Tuesday, 5 August 2014

2010-2011: The script!

Once I had my mind set on writing Sherlock Holmes vs Frankenstein, I went through documentation again. I looked up more Holmes books, comic books and movies, re-read Mary Shelley's Frankenstein of course, and also went through countless Frankenstein films (although I can't say I learned a lot from watching Blackenstein).

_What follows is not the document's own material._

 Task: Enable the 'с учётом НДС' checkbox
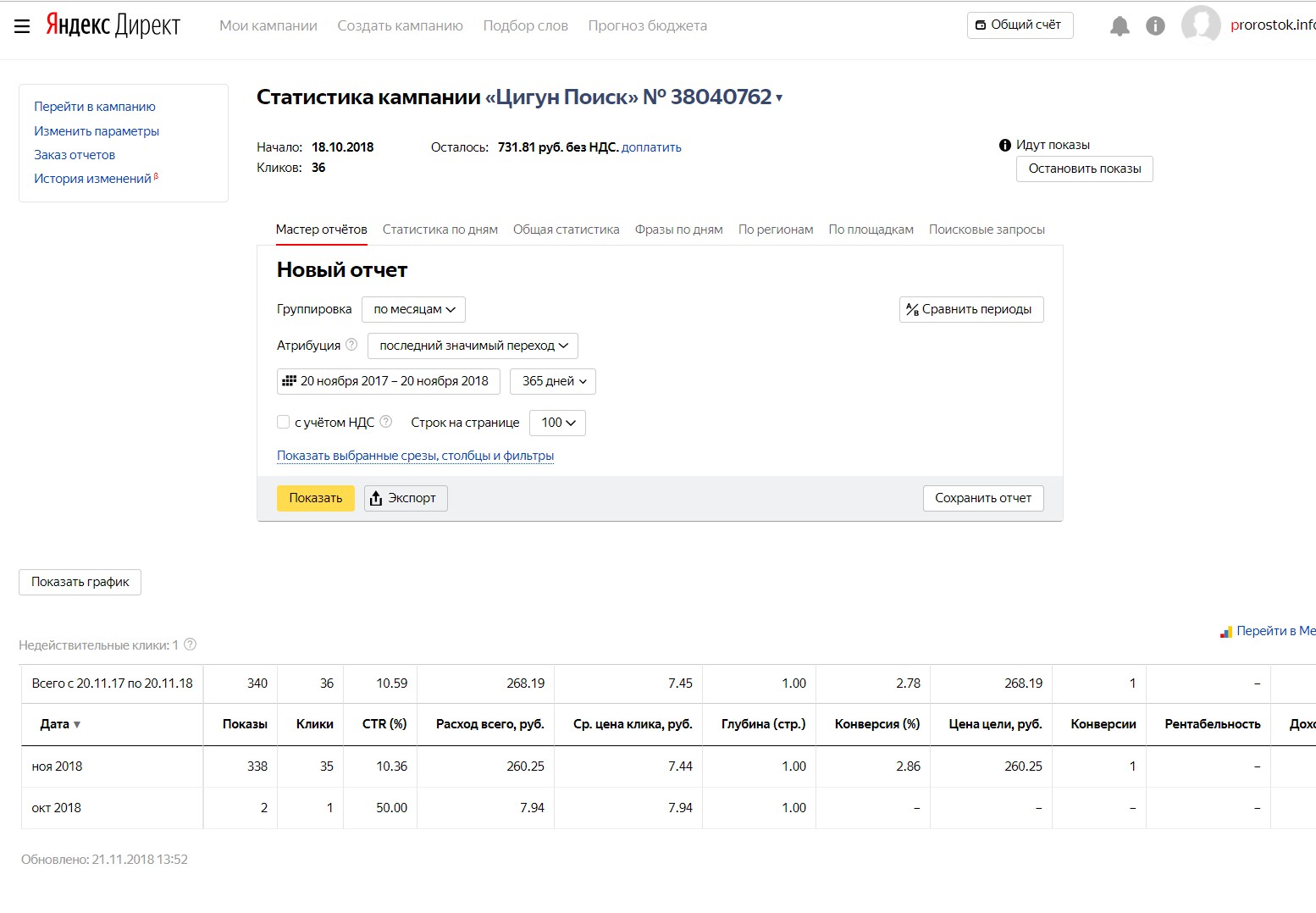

Mary Wollstonecraft Shelley
One of the things that came out of my research was the existence of a real Franckenstein family. That's right, with a “c”. Their name is not a coincidence: Mary Shelley was visiting Europe with her husband and Lord Byron when she wrote the book, and they had been near Castle Franckenstein not long before. In the book, they're a Swiss family, whereas the real family is German.
The current Baron is Clement von und zu Franckenstein, who happens to be... an actor! Starting as a bit player in Mel Brooks' Young Frankenstein (of course), he went on to play bigger parts, with Jean-Claude Van Damme in Full Contact, Bruce Willis in Death Becomes Her or Michael Douglas in The American President (where Clement plays the French president, despite being a German raised in the UK!). He was also in another Mel Brooks film: Robin Hood, Men in Tights. My script features characters based on his father Georg, his uncle Clemens and his grandfather Karl. More on this matter later!

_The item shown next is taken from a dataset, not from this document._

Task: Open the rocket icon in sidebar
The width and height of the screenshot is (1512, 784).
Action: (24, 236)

The script came together easily enough: I had a map of the characters, their relationships, the main plot and the subplots, and defining the sequence of events was a natural process. Oddly enough, several elements from Zorro vs Sherlock Holmes ended up in this story: two antagonist brothers (something that derived from The Sign of Four, my favorite Holmes adventure)

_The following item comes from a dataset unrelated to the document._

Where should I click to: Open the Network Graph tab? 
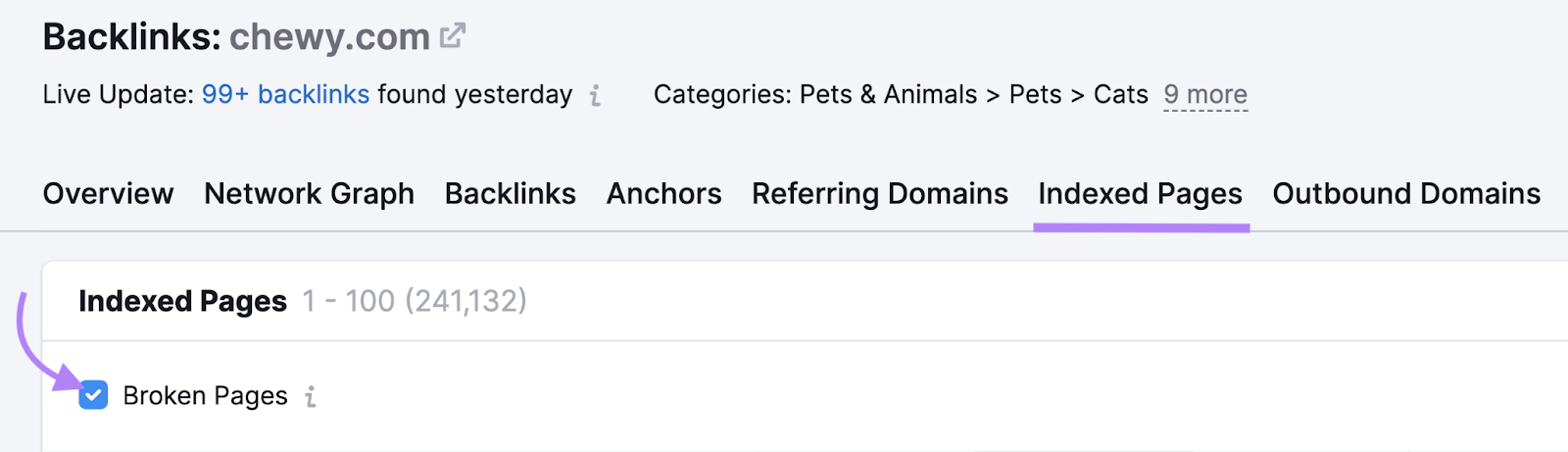click(309, 194)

I had a first draft in June 2010 (the same month my first child was born, would you call it a coincidence?), and I handed it to my wife and to Jean-Noël. With their notes and a few new ideas I had come up with, I made corrections and invited ten friends to a group reading in September. We had a good talk afterwards, especially about the ending – it was almost unchanged since the time I was working on Zorro vs Sherlock Holmes, and it didn't feel quite right. The rest of the script everyone liked, but the ending was putting most people off. I came up with a new version within two weeks, and had another reading in October, with a group made of both people who knew the story, and people who hadn't read any version yet. This time around, the reactions were very positive, and it felt like the script was in the right place.

2011


Time had come to think of how it could be brought to the screen. I had written the script in French (the exact title then was
Sherlock Holmes contre Frankenstein!), but when I was scanning casting ideas in my head, a lot of them were English-speaking actors – which of course made sense, Holmes and Watson being British characters. So I decided I should translate the script into English. I was familiar with the language, but writing 19th century dialogue is different from writing an e-mail or even a term paper. So I took my time, enlisted the help of a fat English dictionary and Conan Doyle's full Canon, and came up with a version that sounded English enough to me. A friend of mine introduced me to a charming British lady called Stephanie Campion, who made a lot of corrections and set up a public reading of the scripts with professional English-speaking actors. The reading took place in February 2011, in the parisian pub Carr's: it was a regular informal event where the small audience would discuss a play or a script with the author. The feedback was good there too, and it was great to have real actors read the script out loud. I felt the relationship between Holmes and Watson worked quite well, which was important to me – Dario Costa and Damian Corcoran played the detective and the doctor.


Damian Corcoran & Dario Costa
The next step was to reach out to actors, production companies, and put the project on tracks. Or so I thought. Remember, at that time I had no real idea of how the filmmaking industry worked, and I knew absolutely no one there. So I sent out letters, e-mails, to a few agents and French production companies. It took me some time to realize that no French producer would touch in a thousand years a project called 'Sherlock Holmes vs Frankenstein'. There are barely any genre movies made in France, and the few that are produced have a contemporary setting, or at least take place in France. A film with British characters investigating a supernatural matter in 19th century Germany is not something that the French financing system will support. But I was more lucky with my messages to agents: the first actor to express interest in the script was Shane Briant. I was leaping with joy when I heard back from him, and he said he would meet me (he lives in Australia, but was headed to London and we saw each other in Paris). Hammer fans remember him of course as Peter Cushing's assistant in Terence Fisher's Frankenstein and the Monster From Hell, and I had named the Burgermeister in my script after his character: Simon Helder. When we had this meeting in August 2011, we discussed the script, Hammer films, etc., and he said he would be happy to play the part and support the project. Not long later, Clement von Franckenstein also said he really liked the script, and wanted to be in the movie. It turned out nobody had ever asked him to play Baron Frankenstein before me – I guess I'm more candid than most!

At that point, I thought the best way to move things forward was to create the means to produce the film myself. But flying solo is a scary thing. So I contacted Jean-Noël, and asked him whether he would create a production company with me. He said yes, and in a way, this is where the story really begins!